### The task
Check every line below for the word "agent" and show those that hold it.
===== Supplied material =====
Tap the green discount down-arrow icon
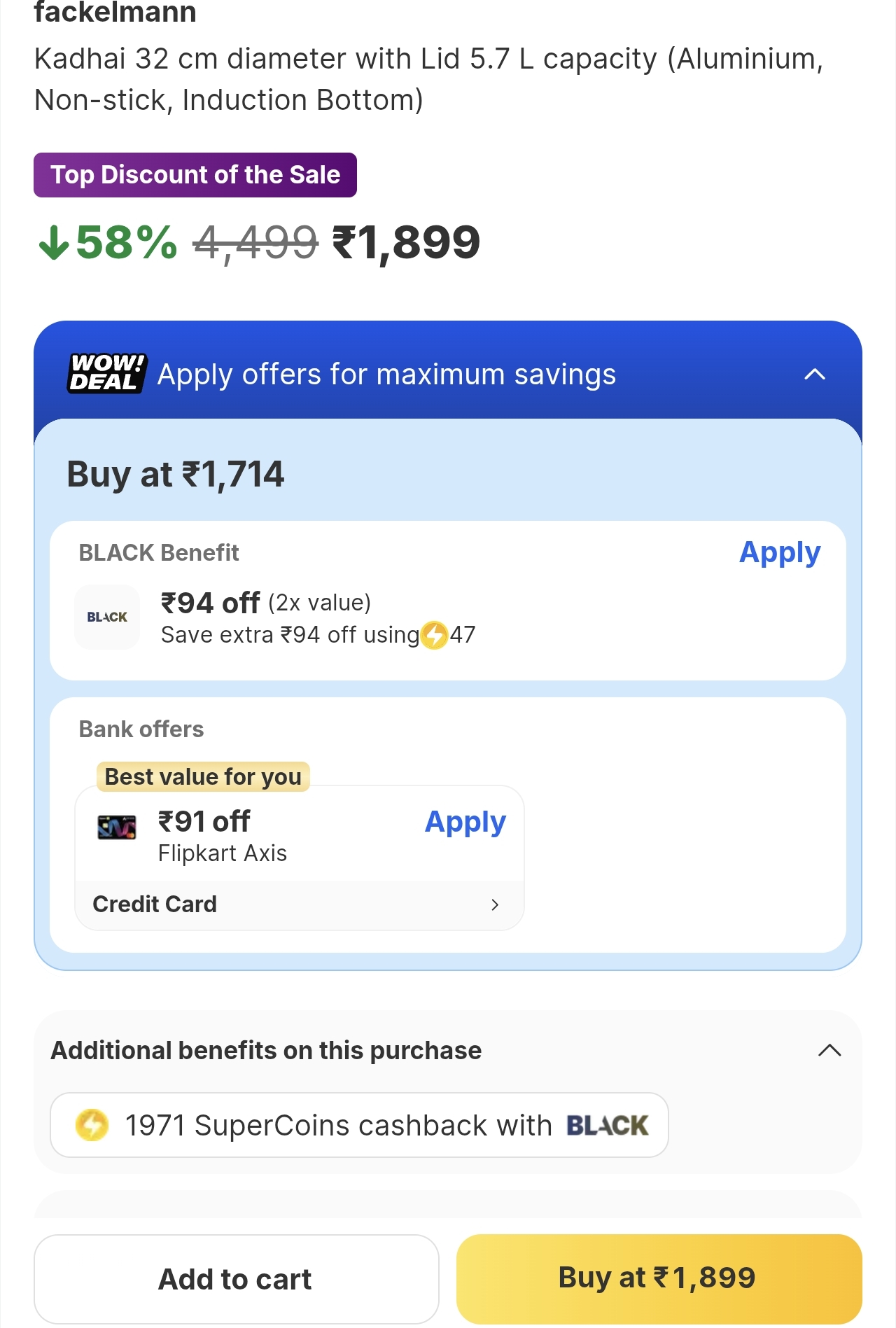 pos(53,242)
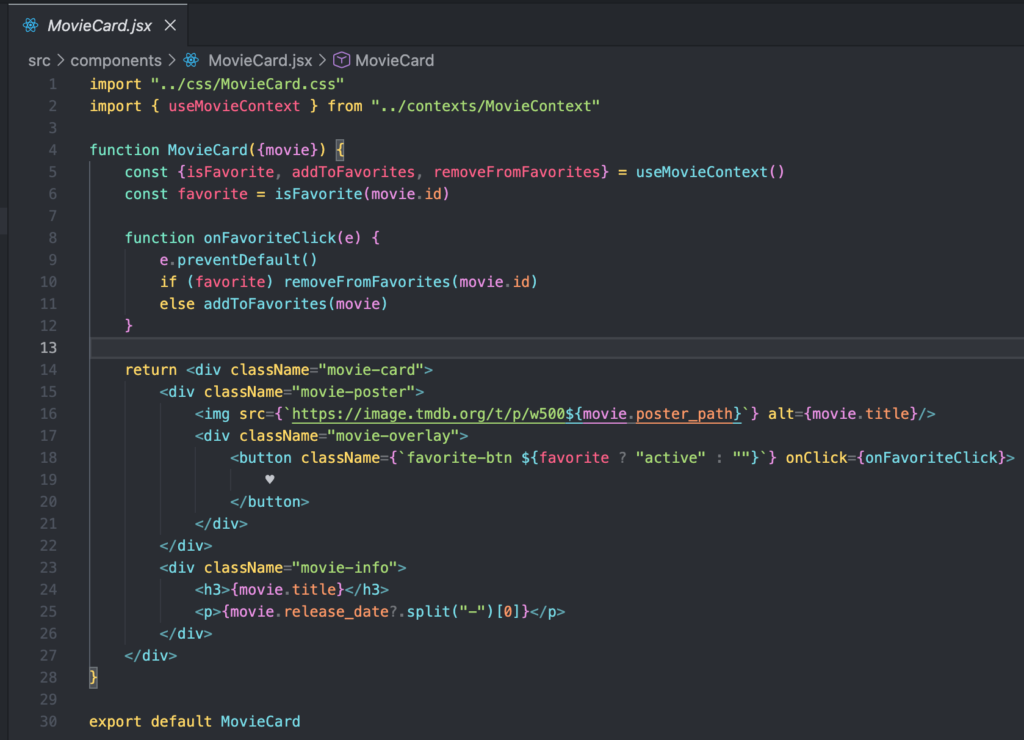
=====
===== Supplied material =====
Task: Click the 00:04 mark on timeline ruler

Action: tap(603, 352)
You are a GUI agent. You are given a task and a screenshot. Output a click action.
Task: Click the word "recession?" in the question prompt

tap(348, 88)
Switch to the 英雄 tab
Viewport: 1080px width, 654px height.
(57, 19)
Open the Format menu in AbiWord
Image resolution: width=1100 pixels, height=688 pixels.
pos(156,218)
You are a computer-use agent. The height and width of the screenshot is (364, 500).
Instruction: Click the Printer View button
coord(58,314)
=====
### Written response
You are a GUI agent. You are given a task and a screenshot. Output a click action.
You are a computer-use agent. The height and width of the screenshot is (364, 500).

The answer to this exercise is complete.